Venture capital managers and investors are sceptical about the Government’s plans for VCTs and EIS/SEIS ahead of this week’s Budget.
Only 15 per cent think it will have a positive effect on their, or their client’s, business, investment consultancy MJ Hudson Allenbridge reveals.
It surveyed over 120 venture managers and investors on their thoughts regarding tax advantageous schemes ahead of tomorrow’s Budget.
Chancellor Philip Hammond is set to detail how the Government will move forward with improving the “scale-up capital gap” detailed in the patient capital consultation document, Financing Growth in Innovative Firms, which was released in August.
EIS and VCTs came under scrutiny in the Government’s patient capital review as a potential area for radical reform. Star fund manager Neil Woodford has been a big proponent of the review and sits on its industry panel.

### WHAT YOU WILL DO
- a) From the article on venture capital and the Budget, output the passage that begins at the words "Venture capital managers" and stops after the words "released in August.", copied word for word.
- b) According to the article on venture capital and the Budget, how many venture managers and investors did MJ Hudson Allenbridge survey?
- c) Resume the article on venture capital and the Budget after its final sentence.
The material that follows has no connection to the article on venture capital and the Budget.

### INPUT DATA
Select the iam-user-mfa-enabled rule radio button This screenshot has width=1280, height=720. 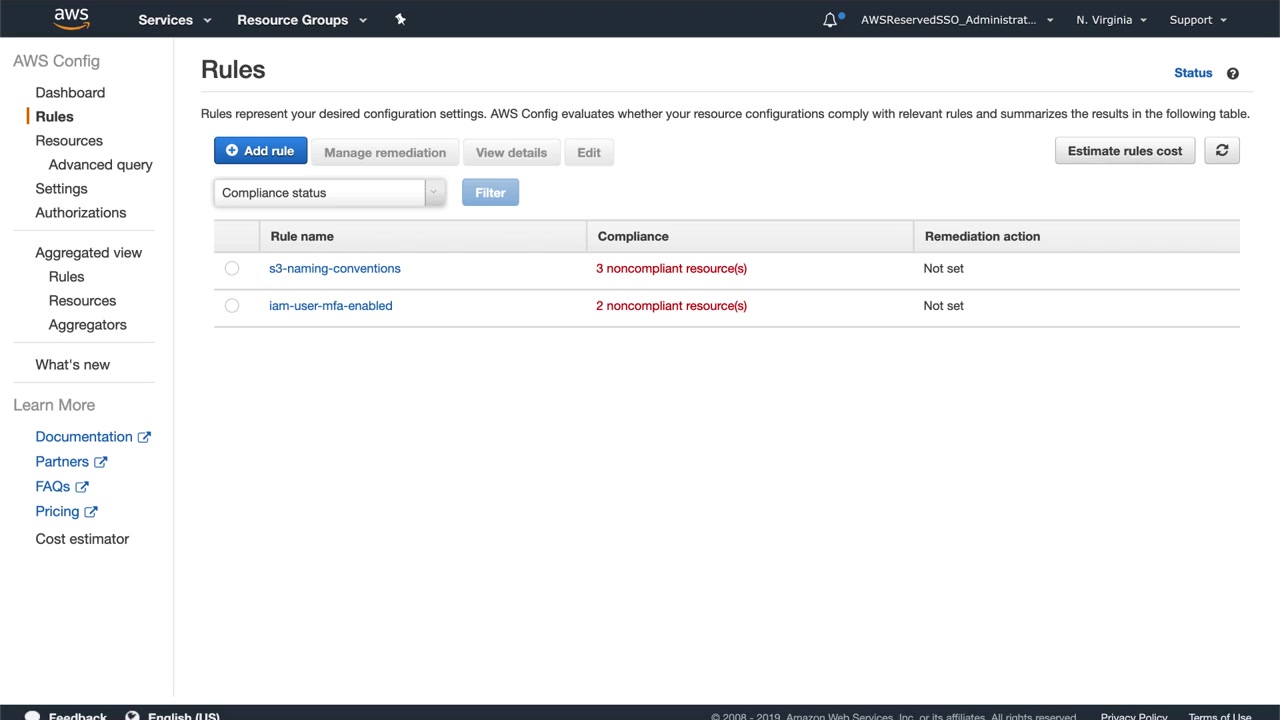point(232,306)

### TASK-BY-TASK RESULTS
- a)
Venture capital managers and investors are sceptical about the Government’s plans for VCTs and EIS/SEIS ahead of this week’s Budget.
Only 15 per cent think it will have a positive effect on their, or their client’s, business, investment consultancy MJ Hudson Allenbridge reveals.
It surveyed over 120 venture managers and investors on their thoughts regarding tax advantageous schemes ahead of tomorrow’s Budget.
Chancellor Philip Hammond is set to detail how the Government will move forward with improving the “scale-up capital gap” detailed in the patient capital consultation document, Financing Growth in Innovative Firms, which was released in August.

- b) Over 120.

- c)
But 64 per cent of respondents said that they would not have invested in one or more of their holdings without the tax advantages of EIS/SEIS, while 60 per cent stated that the VCT regime had aided the development of the companies they or their clients have invested in.
Survey respondents also expressed a large concern over the ramifications of Brexit, with particular emphasis placed on a lack of access to talent, capital and markets.
MJ Hudson Allenbridge partner for venture capital Karma Samdup says: “This survey offers an endorsement and a warning: an endorsement of the Government’s view that the scale-up capital gap needs to be tackled, but also a warning that the reforms should work with the grain of the current system and not against it.”